As a senior, she completed 24-hour races, off-road duathlons and adventure races. One of the highlights came in 1992, when she was 55, and represented Canada at the world championships. In 1998, she was thrilled to compete in the world mountain biking championships in her hometown of Quebec City.
She marked her 70th birthday with a party following at Hardwood Hills, her home away from home. “My mountain bike has been very important in my life,” she said at that time.
And that’s why the crash in 2015 was so hard to swallow. That, and because it didn’t have to happen.
The bus driver was 82 at the time of the crash. While Budge didn’t know it then, the driver had had an eye test days before the crash that revealed glaucoma. That result required him to undergo a drive test by Oct. 28 that could have seen his licence downgraded. He eventually pleaded guilty to failing to take precaution before setting vehicle in motion.
“If he hadn’t hit me, I wonder, because his vision was a bit impaired, if he might have hit a car or truck and kids would have been hurt,” mused Budge. “A more serious accident may have happened.”
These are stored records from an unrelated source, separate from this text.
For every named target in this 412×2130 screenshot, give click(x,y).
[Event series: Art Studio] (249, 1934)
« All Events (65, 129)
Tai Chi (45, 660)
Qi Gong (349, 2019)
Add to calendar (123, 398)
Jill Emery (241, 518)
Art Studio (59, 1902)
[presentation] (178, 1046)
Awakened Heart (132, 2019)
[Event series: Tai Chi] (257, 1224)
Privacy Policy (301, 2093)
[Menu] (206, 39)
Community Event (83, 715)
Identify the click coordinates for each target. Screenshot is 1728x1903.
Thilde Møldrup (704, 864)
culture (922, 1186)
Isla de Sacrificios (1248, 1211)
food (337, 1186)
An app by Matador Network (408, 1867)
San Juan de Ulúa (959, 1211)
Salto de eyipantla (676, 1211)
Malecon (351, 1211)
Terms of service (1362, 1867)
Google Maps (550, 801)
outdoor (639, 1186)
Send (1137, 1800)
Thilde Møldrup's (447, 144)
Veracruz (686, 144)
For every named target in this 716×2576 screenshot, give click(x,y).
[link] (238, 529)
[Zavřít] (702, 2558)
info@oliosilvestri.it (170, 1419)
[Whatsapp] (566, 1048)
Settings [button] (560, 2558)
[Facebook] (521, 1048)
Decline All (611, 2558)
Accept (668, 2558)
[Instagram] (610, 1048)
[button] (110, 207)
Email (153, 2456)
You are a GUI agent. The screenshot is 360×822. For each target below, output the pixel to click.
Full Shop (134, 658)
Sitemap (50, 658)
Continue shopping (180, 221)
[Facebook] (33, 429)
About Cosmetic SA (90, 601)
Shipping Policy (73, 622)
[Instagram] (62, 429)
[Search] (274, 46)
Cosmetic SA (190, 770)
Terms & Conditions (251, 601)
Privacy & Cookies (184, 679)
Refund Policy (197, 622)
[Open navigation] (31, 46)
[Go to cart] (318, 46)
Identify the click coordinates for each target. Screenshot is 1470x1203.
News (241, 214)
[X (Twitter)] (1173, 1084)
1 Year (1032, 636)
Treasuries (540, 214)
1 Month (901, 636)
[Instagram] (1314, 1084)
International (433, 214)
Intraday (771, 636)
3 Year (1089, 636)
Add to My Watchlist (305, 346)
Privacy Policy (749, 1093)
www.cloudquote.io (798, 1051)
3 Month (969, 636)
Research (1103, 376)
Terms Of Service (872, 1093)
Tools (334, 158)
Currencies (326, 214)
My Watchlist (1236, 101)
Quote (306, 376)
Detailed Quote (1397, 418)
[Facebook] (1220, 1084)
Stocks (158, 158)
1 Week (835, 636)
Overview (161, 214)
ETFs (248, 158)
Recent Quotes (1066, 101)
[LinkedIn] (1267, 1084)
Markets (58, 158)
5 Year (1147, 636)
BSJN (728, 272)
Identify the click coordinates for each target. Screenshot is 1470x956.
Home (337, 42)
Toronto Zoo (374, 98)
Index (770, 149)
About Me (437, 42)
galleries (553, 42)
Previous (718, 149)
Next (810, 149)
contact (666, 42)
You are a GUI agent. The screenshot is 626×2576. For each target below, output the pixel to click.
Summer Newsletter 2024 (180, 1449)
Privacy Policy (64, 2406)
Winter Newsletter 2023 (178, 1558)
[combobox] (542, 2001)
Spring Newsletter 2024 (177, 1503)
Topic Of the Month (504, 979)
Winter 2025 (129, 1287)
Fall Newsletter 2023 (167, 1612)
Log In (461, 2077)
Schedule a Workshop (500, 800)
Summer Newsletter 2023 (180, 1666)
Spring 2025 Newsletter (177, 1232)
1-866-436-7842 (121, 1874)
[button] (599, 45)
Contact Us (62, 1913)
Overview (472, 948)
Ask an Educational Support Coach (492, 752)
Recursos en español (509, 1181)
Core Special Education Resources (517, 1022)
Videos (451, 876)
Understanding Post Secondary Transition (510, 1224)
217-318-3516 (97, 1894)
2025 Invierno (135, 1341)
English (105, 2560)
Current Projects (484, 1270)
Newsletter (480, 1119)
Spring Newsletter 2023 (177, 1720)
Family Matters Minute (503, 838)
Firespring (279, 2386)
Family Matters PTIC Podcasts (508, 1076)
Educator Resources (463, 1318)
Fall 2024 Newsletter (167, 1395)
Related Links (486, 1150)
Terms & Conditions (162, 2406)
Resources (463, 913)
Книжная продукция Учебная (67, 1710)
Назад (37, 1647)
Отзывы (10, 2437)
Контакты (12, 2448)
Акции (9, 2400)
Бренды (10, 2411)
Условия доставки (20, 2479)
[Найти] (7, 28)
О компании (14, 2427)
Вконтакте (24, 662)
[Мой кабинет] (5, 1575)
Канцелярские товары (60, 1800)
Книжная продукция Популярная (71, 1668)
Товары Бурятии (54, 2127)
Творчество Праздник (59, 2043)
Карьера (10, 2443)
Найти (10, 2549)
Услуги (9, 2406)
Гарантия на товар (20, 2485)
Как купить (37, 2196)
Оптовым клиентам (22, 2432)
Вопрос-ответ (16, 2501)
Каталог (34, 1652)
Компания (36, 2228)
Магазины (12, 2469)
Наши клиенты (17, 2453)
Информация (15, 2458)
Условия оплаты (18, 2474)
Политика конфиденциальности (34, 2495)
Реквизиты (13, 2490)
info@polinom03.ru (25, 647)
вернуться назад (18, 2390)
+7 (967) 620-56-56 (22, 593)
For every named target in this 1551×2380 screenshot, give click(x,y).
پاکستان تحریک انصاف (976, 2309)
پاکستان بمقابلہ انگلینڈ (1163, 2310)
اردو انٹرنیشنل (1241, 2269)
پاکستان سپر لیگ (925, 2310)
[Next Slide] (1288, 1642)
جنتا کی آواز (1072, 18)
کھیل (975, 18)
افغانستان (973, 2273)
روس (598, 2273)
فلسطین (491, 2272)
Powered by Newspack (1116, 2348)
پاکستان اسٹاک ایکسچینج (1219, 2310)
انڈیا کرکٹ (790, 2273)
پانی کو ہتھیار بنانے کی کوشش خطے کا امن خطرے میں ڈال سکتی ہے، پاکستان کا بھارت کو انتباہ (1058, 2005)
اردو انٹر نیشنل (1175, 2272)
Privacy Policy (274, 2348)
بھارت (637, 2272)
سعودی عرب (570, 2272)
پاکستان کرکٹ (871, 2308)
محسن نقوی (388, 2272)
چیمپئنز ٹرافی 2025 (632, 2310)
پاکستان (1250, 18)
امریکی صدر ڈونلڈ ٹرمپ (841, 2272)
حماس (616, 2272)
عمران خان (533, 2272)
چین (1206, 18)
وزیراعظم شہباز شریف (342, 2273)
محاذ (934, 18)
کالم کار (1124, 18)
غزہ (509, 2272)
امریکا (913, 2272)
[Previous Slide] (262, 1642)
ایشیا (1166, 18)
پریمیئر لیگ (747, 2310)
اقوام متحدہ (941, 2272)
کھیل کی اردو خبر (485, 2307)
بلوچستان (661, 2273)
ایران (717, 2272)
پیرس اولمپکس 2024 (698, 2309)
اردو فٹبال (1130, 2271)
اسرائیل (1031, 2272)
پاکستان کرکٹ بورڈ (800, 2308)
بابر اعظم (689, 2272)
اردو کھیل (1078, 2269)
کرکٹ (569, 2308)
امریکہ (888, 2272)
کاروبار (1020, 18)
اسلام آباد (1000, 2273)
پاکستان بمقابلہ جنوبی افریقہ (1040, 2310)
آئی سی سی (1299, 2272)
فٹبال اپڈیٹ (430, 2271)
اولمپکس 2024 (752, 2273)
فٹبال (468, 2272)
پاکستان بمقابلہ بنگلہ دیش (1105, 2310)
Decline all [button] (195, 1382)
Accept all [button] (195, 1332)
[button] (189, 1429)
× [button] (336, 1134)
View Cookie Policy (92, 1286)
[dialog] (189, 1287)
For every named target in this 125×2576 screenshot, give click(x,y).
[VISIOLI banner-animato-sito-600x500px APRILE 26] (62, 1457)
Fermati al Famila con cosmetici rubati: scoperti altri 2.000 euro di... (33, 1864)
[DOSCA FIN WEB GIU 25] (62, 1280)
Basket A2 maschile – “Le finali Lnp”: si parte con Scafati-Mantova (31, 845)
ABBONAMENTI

While Budge eventually won a lawsuit against the bus company – it took three, long years – she is lobbying Barrie, Springwater, Oro-Medonte MPP Doug Downey to champion improved regulations around bus drivers. She believes they need to be tested more frequently as they age.
Her journey through the medical system was also an eye-opener.
Immediately following the crash, she was taken to Orillia’s Soldiers’ Memorial Hospital (OSMH), where her smashed femur was repaired. A 30-centimetre-long plate and screws were inserted; they will be there forever.
She stayed at OSMH for six weeks and had to stave off a gangrene infection.
“After six weeks, I could sit in a wheelchair and move my feet a bit,” said Budge, who required a walker to get from her hospital bed to the wheelchair.
She was then moved to Georgian Bay Hospital in Midland. Once they discovered her strength and fitness level, and at her urging, they put her on an accelerated rehab regimen.
After six weeks, she was able to go home – with a wheelchair and a commode – to continue her rehab. Not long after, in the middle of the night, as she maneuvered her walker to get to the commode, the leg gave out on the walker.
“I tried to grab the dresser, but I went crashing to the floor,” said Budge. “Back in the ambulance I went. I broke my pelvis in two places but, fortunately, I didn’t harm my surgery.”
That meant a return trip to OSMH and three more weeks in the hospital. Slowly, over time, she regained her strength, she learned to walk on her own again, and worked hard on her gait and regaining her fitness.
But she will never be the uber active senior she once was. When she was 77, not long before the bike crash, she had her fitness assessed by a professional – a test that declared her ‘body age’ to be 61. That seems like a distant memory, she says.
“I’m coming along quite nicely with walking. But I once ran all over the county forest and now I fear even trying to do that ... I can’t cross-country ski either.”
She has an exercise bike trainer and she’s hoping to build up her courage to ride on the rail trail someday.
“I can’t see myself on a mountain bike,” she says, regret resonating in each word. “My life has totally changed. But it could have been a lot worse and I urge people – especially seniors – to be active and stay fit. It can save your life. I’m proof of that.”